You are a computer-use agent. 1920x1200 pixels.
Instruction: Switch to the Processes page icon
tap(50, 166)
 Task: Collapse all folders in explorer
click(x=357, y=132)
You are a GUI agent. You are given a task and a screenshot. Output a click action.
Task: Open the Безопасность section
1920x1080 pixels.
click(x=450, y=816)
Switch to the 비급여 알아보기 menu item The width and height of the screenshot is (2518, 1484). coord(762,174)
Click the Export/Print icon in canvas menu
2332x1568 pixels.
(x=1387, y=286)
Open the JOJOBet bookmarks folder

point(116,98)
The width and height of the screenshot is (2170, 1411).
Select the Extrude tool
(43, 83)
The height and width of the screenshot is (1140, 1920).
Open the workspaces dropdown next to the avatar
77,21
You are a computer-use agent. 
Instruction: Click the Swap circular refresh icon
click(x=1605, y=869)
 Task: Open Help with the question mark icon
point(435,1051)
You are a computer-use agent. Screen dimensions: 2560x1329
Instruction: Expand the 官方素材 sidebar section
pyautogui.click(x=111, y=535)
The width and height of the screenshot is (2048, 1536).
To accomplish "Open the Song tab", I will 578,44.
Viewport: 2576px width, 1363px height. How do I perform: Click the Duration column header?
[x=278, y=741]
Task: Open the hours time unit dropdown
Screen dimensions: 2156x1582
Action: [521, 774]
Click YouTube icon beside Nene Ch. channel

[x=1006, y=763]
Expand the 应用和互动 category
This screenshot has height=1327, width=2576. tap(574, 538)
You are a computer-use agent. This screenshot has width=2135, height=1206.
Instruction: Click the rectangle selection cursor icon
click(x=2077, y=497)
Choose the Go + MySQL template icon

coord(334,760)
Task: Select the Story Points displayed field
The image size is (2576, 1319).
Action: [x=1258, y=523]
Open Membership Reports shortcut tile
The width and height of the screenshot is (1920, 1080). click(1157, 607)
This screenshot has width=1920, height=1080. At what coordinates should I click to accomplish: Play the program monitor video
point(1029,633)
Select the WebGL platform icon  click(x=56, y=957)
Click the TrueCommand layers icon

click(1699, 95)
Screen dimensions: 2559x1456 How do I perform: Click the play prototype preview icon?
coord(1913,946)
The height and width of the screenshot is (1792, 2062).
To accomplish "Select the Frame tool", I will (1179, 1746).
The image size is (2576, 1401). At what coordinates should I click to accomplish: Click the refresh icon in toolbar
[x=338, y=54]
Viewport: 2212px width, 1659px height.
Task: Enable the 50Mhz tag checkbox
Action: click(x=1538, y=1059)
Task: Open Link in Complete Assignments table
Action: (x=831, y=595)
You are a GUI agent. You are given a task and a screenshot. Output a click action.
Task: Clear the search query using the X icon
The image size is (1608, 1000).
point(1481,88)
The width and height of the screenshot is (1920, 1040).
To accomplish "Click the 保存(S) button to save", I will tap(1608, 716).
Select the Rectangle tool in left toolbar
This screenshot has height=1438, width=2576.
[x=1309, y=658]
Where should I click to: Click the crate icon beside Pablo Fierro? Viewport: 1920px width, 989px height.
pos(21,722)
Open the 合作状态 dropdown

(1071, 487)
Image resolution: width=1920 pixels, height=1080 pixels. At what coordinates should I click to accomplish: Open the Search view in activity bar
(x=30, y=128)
# # # #
Exercise requirements: Given the word "will", show every line of the records that contains it.

Exercise answer:
To accomplish "Open the Song tab", I will 578,44.
To accomplish "Select the Frame tool", I will (1179, 1746).
To accomplish "Click the 保存(S) button to save", I will tap(1608, 716).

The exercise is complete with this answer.